Sneed explained how the mastermind behind the litigation is Marc Elias of Elias Law Group. He is tied to key groups that are used to file lawsuits as plaintiffs within minutes after legislation goes into effect, such as the DNC, ACLU, NAACP, and Stacey Abrams’ Fair Fight. He listed some of their sneaky tactics, such as pushing for expanding mail-in ballots when in reality they are using it to tack on a lot of other things such as hindering voter roll maintenance and giving felons automatic voting rights.
He said the left likes to scream “voter suppression,” but since they have very little evidence of it, they file lawsuits and then point to the lawsuits as evidence of discrimination. It’s a “self-perpetuating machine,” and they pile on by sending experts to Congress to testify.

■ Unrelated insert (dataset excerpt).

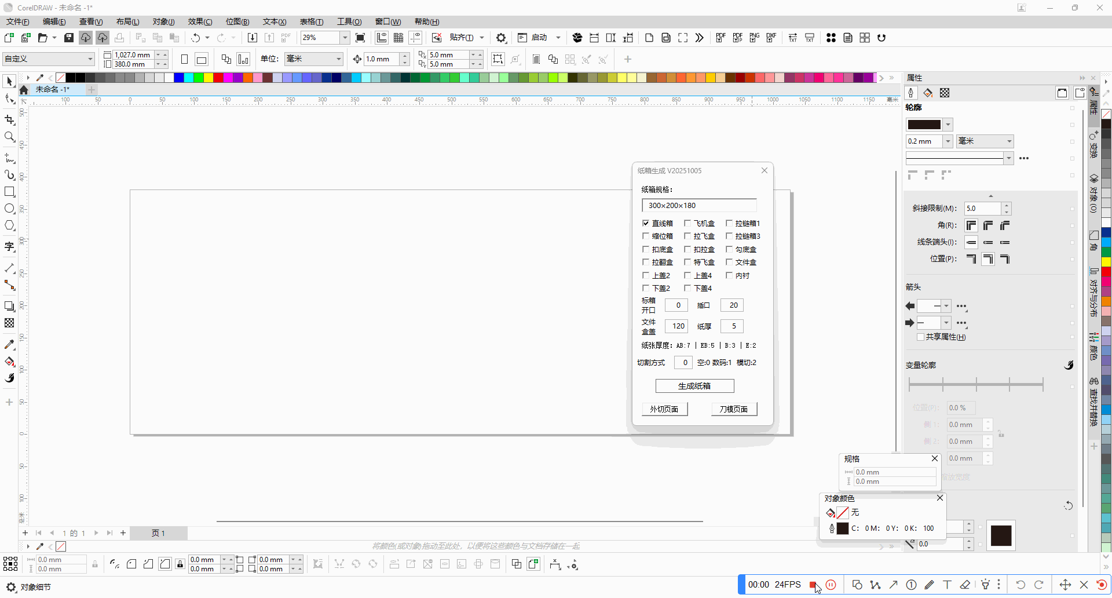Screen dimensions: 1112x598
Task: Click the 纸箱规格 input field
Action: (x=698, y=205)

Sneed showed how the left used COVID-19 to further its goals, by filing lawsuits to stop voter ID or residency requirements and extend ballot deadlines. They filed “friendly scrimmage” lawsuits against Democratic officials, like secretaries of state, knowing they would not defend the laws and would quietly agree to settlements and consent decrees. So there were lawsuits by the DNC suing a Democratic official.
When state attorneys general, state legislatures and the Republican Party fought back, they defeated a lot of this type of litigation, he said. He recommended states adopt laws like Wisconsin has, which give the state legislature the right to intervene and approve or veto settlements and consent decrees.

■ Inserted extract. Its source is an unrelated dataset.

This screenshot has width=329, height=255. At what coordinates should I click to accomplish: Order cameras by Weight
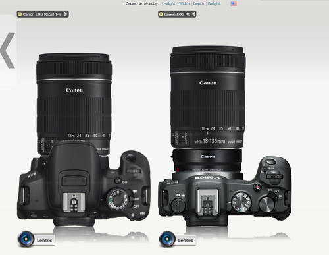point(213,4)
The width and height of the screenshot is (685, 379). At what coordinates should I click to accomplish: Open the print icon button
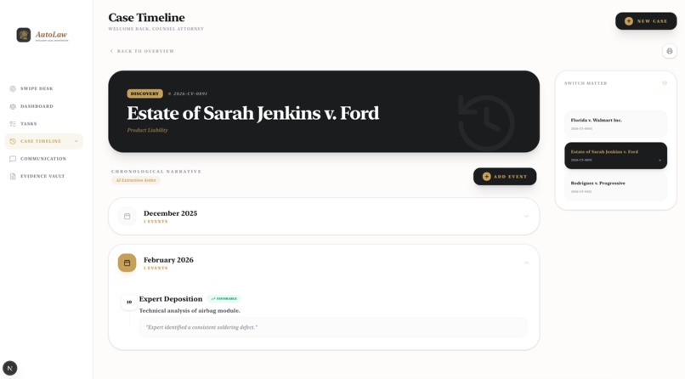tap(669, 51)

Gina Swoboda, executive director of the Voter Reference Foundation, discussed the problems she discovered as an election observer during the 2020 election in Maricopa County. The county recorders are allowed to develop extra procedures, and can deny common sense requests by observers such as watching early voting — even though 80% of voting is done early in Arizona. The laws haven’t kept up with technology, because many ballot counting procedures are conducted online so observers can’t watch them.
Lots of the activity being done was not visible to observers, even using binoculars, she said. “Speed should not be the goal,” she emphasized, if it means observers can’t watch. Due to a settlement former Arizona Secretary of State Michele Reagan made with a left-wing organization that sued the state, illegal immigrants no longer have to show proof of citizenship to vote in federal elections. Swoboda said Reagan should not have caved, Arizona probably would have prevailed.

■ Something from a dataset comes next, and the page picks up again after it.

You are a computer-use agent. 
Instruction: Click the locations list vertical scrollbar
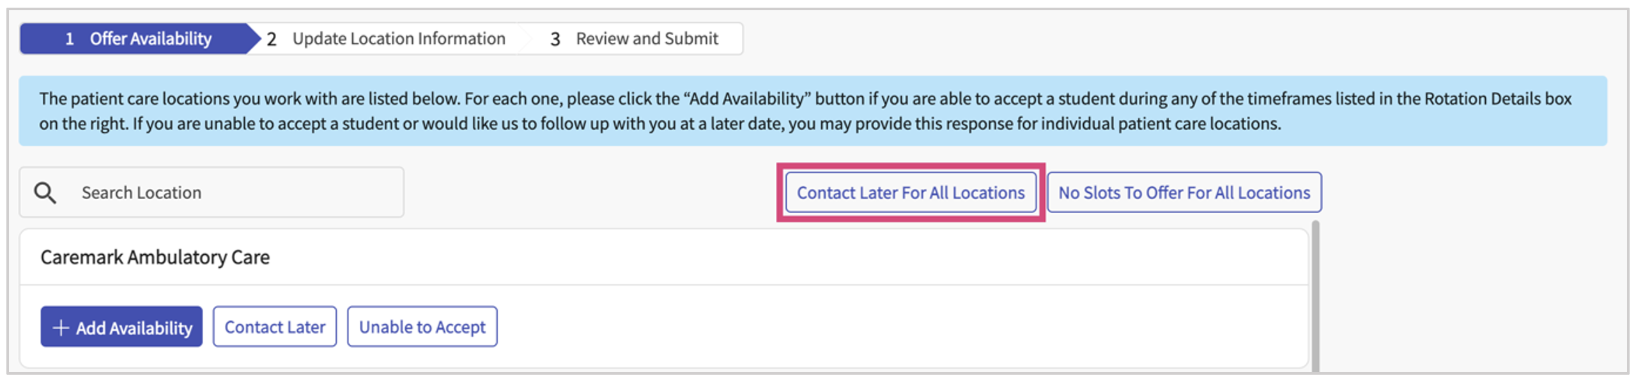point(1315,294)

Greg Blackie, deputy director of policy for AFEC, summed up all the work that has been done in Arizona since the 2020 election to combat election fraud. Six bills have been passed into law, an independent ballot audit conducted in Maricopa County, multiple people indicted for voter fraud, and changes Democratic Secretary of State Katie Hobbs wanted to be made to the state Elections Manual were thwarted. She tried to sabotage precinct level voting, delay implementation of a bill cleaning up the early voter list, and make it easier for illegal immigrants to vote.
Blackie offered solutions, including new state legislation, volunteering as poll observers, and AFEC’s own Arizonans for Voter ID initiative. He specified several action items:
- Require database checks for registration eligibility & reject state registration forms that lack documented proof of citizenship
- Comprehensive voter maintenance database check — monthly check against MVD and other databases to determine if someone has moved
- Require county recorders to cancel registration of a voter registered in another county
- Public uploads of ballots
- Allow voters to tabulate their ballots on-site with photo ID
- Annual Auditor General review of voter rolls
Blackie said due to the change in 2018 of no longer requiring proof of citizenship, the number of noncitizens illegally voting in Arizona went from 1,600 in 2018 to 11,600 in 2020 — more than Trump lost to Joe Biden by in the state.